Activity.
Omit all pictures, then retype exactly the lines from the one that contains "Click the step 4 circular number badge" through the end of the listing.

Records provided.

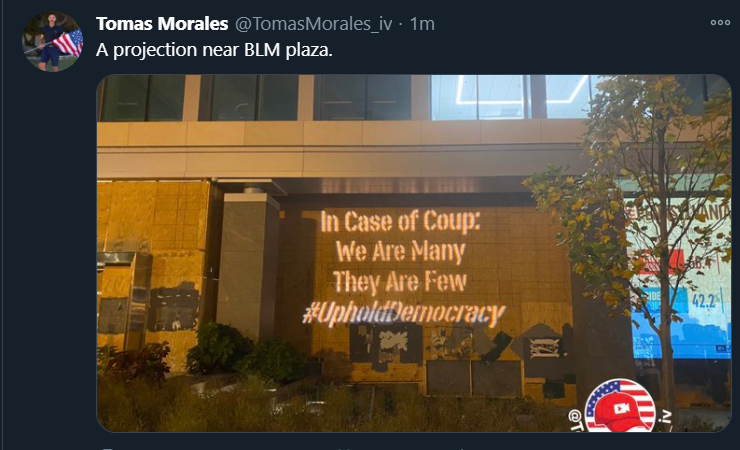Click the red cap camera watermark logo

click(620, 406)
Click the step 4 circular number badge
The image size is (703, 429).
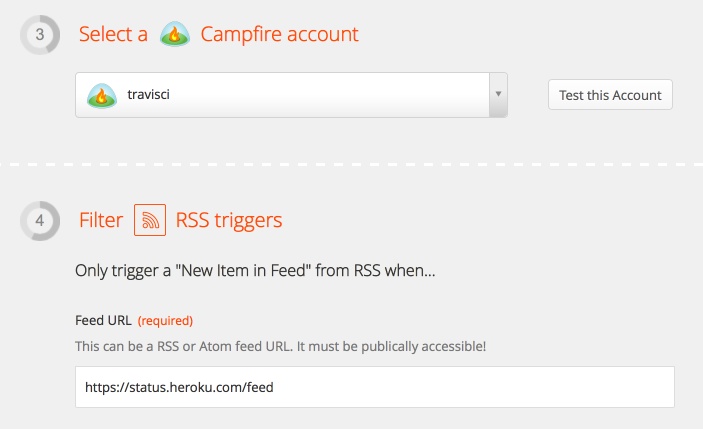40,221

Expected output.
Click the step 4 circular number badge
The image size is (703, 429).
40,221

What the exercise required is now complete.